A great overview and reminder that we still have a way to go to make government transparent and accountable, how it should be when folks are working on our dime.
Dan Walters: Legislature protects its secrecy
By Dan Walters - dwalters@sacbee.com
Published 12:00 am PDT Friday, March 21, 2008
Describing K.W. Lee as a dogged investigative reporter would be a gross understatement. An obsessive, even maniacal, heat-seeking journalistic missile in the target-rich environment of the state Capitol would be more like it.
During the early 1970s, while working for the Sacramento Union, Lee embarrassed Capitol politicians with revelations about the rich pension benefits they had voted for themselves, forcing the Legislature to rescind some goodies.
Lee also revealed that an Oakland assemblywoman was operating a travel agency adjacent to her district office and that hundreds of long-distance calls on her state-paid phone line were to hotels, cruise lines, consulates and other sites connected to her travel business.
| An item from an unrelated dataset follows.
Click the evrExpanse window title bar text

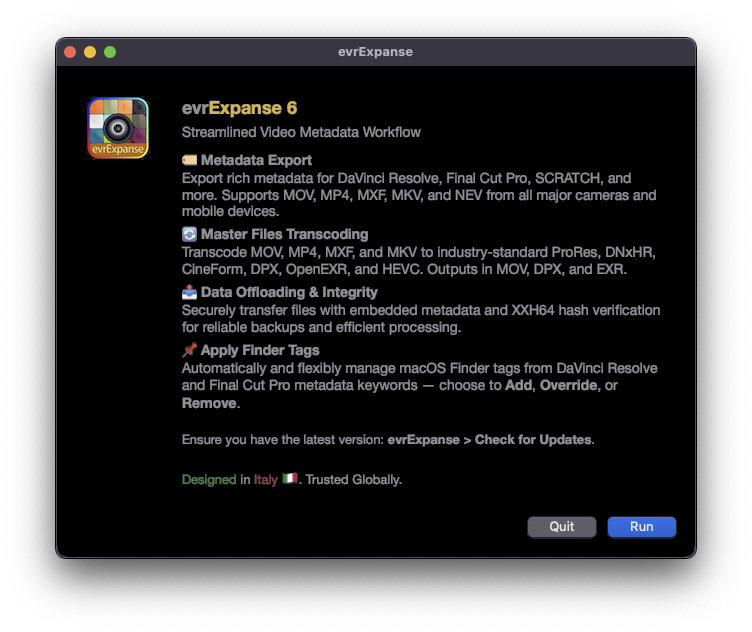click(x=375, y=52)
The Assembly's response to this rather outrageous misuse of taxpayers' money should have been censure. Instead, it shut down access to phone records.
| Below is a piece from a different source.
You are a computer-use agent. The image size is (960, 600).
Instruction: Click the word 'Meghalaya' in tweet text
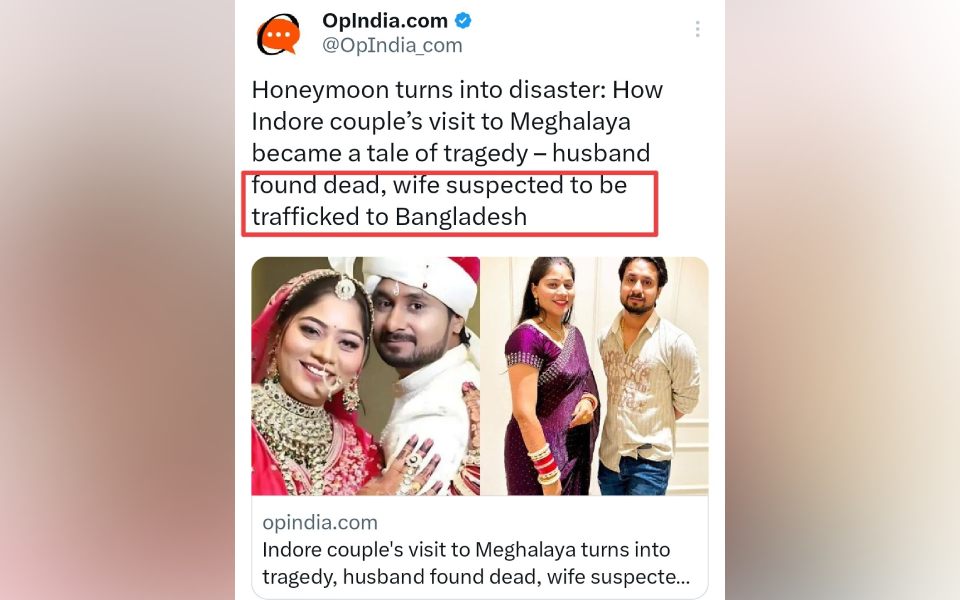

That, however, merely revved up Lee even more, and he acquired some additional reportorial help in the person of yours truly. Over the ensuing months we delved into how the Legislature was spending the many millions of dollars it appropriated for itself. We were forced to find ways of overcoming the Legislature's almost complete exemption from the open records laws that it applied to other state agencies and local governments.
Some of our tips came from legislative employees disgusted with the waste and self-dealing they saw. But Lee also discovered a back door into legislative spending – the archives of the state controller's office. We spent countless hours poring through boxes of invoices paid out of the Legislature's budget, finding clues that evolved into stories.